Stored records
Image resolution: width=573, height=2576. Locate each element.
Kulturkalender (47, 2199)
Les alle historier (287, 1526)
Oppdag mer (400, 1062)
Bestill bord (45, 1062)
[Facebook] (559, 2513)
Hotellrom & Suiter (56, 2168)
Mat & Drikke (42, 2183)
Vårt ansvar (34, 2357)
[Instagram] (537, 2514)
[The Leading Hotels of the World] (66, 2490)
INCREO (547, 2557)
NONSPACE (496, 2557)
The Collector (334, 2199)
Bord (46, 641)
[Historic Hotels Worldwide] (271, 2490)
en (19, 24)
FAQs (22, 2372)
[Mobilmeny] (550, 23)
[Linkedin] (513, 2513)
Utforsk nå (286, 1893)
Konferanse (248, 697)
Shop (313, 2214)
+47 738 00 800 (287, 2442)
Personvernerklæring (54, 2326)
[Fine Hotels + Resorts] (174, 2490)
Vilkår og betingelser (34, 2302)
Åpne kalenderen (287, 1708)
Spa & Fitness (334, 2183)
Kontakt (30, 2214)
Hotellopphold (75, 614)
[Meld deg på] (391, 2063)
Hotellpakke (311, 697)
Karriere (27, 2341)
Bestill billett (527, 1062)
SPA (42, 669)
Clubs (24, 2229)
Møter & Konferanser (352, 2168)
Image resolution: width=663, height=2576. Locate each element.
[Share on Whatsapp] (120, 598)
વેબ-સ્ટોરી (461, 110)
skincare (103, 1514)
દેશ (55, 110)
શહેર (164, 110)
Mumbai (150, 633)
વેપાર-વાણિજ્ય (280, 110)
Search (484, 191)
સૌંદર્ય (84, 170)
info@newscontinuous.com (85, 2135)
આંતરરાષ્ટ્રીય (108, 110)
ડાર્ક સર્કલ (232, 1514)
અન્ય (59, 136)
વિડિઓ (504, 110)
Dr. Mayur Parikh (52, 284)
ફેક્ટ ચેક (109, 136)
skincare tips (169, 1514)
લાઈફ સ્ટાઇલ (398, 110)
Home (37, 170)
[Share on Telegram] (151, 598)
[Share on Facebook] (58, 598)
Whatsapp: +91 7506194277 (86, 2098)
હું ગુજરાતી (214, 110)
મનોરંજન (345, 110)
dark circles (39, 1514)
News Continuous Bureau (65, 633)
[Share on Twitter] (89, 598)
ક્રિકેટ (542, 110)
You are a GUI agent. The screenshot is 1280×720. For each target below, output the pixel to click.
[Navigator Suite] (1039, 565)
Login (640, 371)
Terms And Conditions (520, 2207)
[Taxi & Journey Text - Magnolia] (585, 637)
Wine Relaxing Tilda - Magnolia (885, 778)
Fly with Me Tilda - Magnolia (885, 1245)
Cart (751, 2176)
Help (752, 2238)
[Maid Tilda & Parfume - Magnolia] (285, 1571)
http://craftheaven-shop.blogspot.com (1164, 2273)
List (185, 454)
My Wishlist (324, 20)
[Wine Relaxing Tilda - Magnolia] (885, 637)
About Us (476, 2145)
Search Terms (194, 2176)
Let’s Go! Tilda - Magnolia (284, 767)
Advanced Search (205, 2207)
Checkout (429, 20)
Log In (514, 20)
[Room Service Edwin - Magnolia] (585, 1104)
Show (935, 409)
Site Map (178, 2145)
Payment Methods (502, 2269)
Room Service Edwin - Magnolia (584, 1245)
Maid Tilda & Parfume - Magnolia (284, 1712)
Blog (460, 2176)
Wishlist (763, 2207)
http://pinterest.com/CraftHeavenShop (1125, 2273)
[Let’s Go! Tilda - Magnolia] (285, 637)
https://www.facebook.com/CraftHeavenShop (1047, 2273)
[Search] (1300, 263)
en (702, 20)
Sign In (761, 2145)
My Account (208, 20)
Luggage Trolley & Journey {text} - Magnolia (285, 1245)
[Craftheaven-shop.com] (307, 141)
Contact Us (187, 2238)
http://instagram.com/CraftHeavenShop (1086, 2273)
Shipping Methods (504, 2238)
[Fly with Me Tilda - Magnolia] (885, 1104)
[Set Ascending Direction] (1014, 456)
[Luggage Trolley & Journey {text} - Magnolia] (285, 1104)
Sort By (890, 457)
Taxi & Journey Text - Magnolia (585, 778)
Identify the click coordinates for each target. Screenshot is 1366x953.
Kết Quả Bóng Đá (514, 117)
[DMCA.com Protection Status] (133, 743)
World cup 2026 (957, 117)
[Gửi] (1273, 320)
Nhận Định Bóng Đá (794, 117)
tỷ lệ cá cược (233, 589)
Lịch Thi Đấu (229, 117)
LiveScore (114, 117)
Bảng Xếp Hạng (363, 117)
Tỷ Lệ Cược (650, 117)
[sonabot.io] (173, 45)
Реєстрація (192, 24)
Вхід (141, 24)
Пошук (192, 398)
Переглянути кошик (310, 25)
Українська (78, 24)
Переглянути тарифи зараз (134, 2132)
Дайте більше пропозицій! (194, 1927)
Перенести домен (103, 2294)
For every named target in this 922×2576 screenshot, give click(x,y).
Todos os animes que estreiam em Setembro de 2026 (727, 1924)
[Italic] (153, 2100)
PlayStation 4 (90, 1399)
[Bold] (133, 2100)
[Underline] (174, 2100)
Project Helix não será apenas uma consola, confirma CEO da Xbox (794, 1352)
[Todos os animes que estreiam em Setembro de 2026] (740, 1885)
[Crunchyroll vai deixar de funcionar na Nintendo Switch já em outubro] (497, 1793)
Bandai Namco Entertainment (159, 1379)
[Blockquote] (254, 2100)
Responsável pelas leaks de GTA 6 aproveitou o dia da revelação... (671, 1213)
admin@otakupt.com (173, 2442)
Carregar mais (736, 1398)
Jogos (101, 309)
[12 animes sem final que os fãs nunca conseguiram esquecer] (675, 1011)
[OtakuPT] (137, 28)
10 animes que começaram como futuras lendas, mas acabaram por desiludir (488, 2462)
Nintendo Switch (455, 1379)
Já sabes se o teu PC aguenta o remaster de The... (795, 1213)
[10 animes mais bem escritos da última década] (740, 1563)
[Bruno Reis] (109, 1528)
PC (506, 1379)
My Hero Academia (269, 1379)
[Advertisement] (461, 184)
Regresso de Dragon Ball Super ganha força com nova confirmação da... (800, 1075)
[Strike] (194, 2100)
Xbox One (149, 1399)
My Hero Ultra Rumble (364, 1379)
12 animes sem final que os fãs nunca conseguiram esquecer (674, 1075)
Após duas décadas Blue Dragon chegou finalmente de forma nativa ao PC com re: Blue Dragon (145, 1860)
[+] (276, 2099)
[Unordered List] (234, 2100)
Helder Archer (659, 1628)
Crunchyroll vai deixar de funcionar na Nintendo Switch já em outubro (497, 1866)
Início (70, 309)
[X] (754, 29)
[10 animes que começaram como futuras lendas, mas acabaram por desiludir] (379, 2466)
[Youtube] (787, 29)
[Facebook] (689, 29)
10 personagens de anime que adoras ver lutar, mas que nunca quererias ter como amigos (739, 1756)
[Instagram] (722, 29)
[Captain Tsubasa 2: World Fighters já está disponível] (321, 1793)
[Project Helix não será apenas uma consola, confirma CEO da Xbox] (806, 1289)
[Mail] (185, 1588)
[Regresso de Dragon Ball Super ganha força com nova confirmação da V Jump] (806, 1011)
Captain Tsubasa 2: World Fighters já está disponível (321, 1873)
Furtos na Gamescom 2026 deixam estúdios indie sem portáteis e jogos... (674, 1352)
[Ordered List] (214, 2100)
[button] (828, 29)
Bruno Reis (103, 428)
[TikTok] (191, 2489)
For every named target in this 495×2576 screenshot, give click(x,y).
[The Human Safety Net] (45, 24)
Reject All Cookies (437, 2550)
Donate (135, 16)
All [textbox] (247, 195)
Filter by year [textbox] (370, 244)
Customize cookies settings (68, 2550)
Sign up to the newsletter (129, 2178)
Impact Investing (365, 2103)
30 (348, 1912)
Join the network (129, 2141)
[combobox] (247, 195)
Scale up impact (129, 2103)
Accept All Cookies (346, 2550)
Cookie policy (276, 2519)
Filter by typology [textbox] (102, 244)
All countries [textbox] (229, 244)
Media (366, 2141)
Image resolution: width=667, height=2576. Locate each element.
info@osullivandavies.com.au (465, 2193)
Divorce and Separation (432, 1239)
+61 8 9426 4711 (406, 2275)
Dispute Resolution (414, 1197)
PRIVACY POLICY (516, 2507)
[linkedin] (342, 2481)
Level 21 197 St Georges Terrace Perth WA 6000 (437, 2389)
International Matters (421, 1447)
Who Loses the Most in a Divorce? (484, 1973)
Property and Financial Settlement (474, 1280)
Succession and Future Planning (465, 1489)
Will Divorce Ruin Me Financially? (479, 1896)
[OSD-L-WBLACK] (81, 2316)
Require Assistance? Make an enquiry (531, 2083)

### What is required
Can you write out the lines above, from the first one through the one containing "[Maid Tilda & Parfume - Magnolia] (285, 1571)", exactly as they appear and nothing more?

### Output for this exercise
Image resolution: width=573, height=2576. Locate each element.
Kulturkalender (47, 2199)
Les alle historier (287, 1526)
Oppdag mer (400, 1062)
Bestill bord (45, 1062)
[Facebook] (559, 2513)
Hotellrom & Suiter (56, 2168)
Mat & Drikke (42, 2183)
Vårt ansvar (34, 2357)
[Instagram] (537, 2514)
[The Leading Hotels of the World] (66, 2490)
INCREO (547, 2557)
NONSPACE (496, 2557)
The Collector (334, 2199)
Bord (46, 641)
[Historic Hotels Worldwide] (271, 2490)
en (19, 24)
FAQs (22, 2372)
[Mobilmeny] (550, 23)
[Linkedin] (513, 2513)
Utforsk nå (286, 1893)
Konferanse (248, 697)
Shop (313, 2214)
+47 738 00 800 (287, 2442)
Personvernerklæring (54, 2326)
[Fine Hotels + Resorts] (174, 2490)
Vilkår og betingelser (34, 2302)
Åpne kalenderen (287, 1708)
Spa & Fitness (334, 2183)
Kontakt (30, 2214)
Hotellopphold (75, 614)
[Meld deg på] (391, 2063)
Hotellpakke (311, 697)
Karriere (27, 2341)
Bestill billett (527, 1062)
SPA (42, 669)
Clubs (24, 2229)
Møter & Konferanser (352, 2168)
Image resolution: width=663, height=2576. Locate each element.
[Share on Whatsapp] (120, 598)
વેબ-સ્ટોરી (461, 110)
skincare (103, 1514)
દેશ (55, 110)
શહેર (164, 110)
Mumbai (150, 633)
વેપાર-વાણિજ્ય (280, 110)
Search (484, 191)
સૌંદર્ય (84, 170)
info@newscontinuous.com (85, 2135)
આંતરરાષ્ટ્રીય (108, 110)
ડાર્ક સર્કલ (232, 1514)
અન્ય (59, 136)
વિડિઓ (504, 110)
Dr. Mayur Parikh (52, 284)
ફેક્ટ ચેક (109, 136)
skincare tips (169, 1514)
લાઈફ સ્ટાઇલ (398, 110)
Home (37, 170)
[Share on Telegram] (151, 598)
[Share on Facebook] (58, 598)
Whatsapp: +91 7506194277 (86, 2098)
હું ગુજરાતી (214, 110)
મનોરંજન (345, 110)
dark circles (39, 1514)
News Continuous Bureau (65, 633)
[Share on Twitter] (89, 598)
ક્રિકેટ (542, 110)
You are a GUI agent. The screenshot is 1280×720. For each target below, output the pixel to click.
[Navigator Suite] (1039, 565)
Login (640, 371)
Terms And Conditions (520, 2207)
[Taxi & Journey Text - Magnolia] (585, 637)
Wine Relaxing Tilda - Magnolia (885, 778)
Fly with Me Tilda - Magnolia (885, 1245)
Cart (751, 2176)
Help (752, 2238)
[Maid Tilda & Parfume - Magnolia] (285, 1571)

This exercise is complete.